Андрей Павлович пописывал в каких‑то американских газетах или журналах; они валялись не с бóльшим почетом, чем отечественные, где ни попало. В один из таких моих заездов Андрей Павлович был особенно в духе, мы в меру выпили, и на мой вопрос, почему Андрей Павлович не женится, он рассказал мне про оригинальный случай его своеобычной жизни.

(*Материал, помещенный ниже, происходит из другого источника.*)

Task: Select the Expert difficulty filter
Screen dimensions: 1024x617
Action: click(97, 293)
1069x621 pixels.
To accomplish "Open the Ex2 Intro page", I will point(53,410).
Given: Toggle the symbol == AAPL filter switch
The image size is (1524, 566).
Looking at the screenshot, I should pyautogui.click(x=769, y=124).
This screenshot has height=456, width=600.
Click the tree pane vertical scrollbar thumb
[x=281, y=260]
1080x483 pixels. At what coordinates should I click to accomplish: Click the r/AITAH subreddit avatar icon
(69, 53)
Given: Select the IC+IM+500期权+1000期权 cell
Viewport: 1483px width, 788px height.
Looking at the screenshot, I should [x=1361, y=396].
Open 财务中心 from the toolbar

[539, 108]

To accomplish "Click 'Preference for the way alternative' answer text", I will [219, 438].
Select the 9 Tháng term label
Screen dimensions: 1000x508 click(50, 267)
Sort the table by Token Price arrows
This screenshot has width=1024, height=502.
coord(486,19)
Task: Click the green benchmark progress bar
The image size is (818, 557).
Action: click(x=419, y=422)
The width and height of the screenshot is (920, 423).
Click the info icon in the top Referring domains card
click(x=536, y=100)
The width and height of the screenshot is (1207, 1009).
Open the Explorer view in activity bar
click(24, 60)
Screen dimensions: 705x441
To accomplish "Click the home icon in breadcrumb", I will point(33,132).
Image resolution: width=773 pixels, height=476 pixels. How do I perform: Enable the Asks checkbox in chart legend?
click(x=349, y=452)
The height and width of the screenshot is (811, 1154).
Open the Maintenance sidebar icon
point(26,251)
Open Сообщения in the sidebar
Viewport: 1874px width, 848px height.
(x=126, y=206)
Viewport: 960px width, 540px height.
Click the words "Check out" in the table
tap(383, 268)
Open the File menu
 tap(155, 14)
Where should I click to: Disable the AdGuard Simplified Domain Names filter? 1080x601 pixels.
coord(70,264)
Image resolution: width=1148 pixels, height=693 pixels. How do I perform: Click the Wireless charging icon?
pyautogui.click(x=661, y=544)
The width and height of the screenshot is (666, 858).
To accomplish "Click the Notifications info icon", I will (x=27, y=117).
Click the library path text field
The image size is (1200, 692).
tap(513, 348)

Несколько лет тому назад к нему позвонили. Малания открыла дверь: перед ней стояла элегантная молодая особа; она спросила, дома ли и можно ли видеть Андрей Павловича Мельникова. Ей ответили, что доложат. Доложили, и перед появившимся чудаком предстала молодая привлекательная дама или девица. Она, что называется, с места в карьер, не дав Андрею Павловичу опомниться, заявила ему, бегло оглядев окружающее: «Ну можно ли жить в такой пыли и грязи? Как вам не стыдно, образованному, умному, так опуститься? Посмотрите, что и кто вас окружает?» – и пошла… и пошла… Андрей Павлович едва успевал находить оправдания своей обломовщине, а девица, как власть имущая, входила в роль, в подробности его бытия, начинала проявлять инициативу, между прочим, заявила о цели своего визита – получить кое‑какие сведения о Керженце и прочее; она потребовала чаю, очень умело, уютно хозяйничала, командовала Феклой как у себя дома. В конце концов, категорически заявила Андрею Павловичу, что ему необходимо жениться и чем скорее, тем будет лучше для него: «Вот вы увидите, увидите, как это будет хорошо!» На робкий голос Андрея Павловича, что у него нет невесты, ему заявили: «Вздор, вздор, плохая, несостоятельная отговорка закоренелого байбака‑холостяка!» И на еще более несмелый голос моего приятеля милая девушка сказала ему просто и решительно, что она сама готова выйти за него и устроить ему человеческую жизнь, и все взять в свои руки, подтянуть, почистить и т. д., и что медлить тут нечего; она свободна, независима и уверена, что еще успеет из него сделать «разумного человека». Будущий разумный человек пытался что‑то возражать, обороняться от нахлынувшего на него так внезапно счастья… Куда тут! Его слабый голос мгновенно тонул в бурных волнах речей милой гостьи, и не успел мой Андрей Павлович оглянуться, как был объявлен «женихом», и что удивительней всего – он сам вдруг почувствовал, поверил, что он подлинный жених, что иначе и быть тут не могло.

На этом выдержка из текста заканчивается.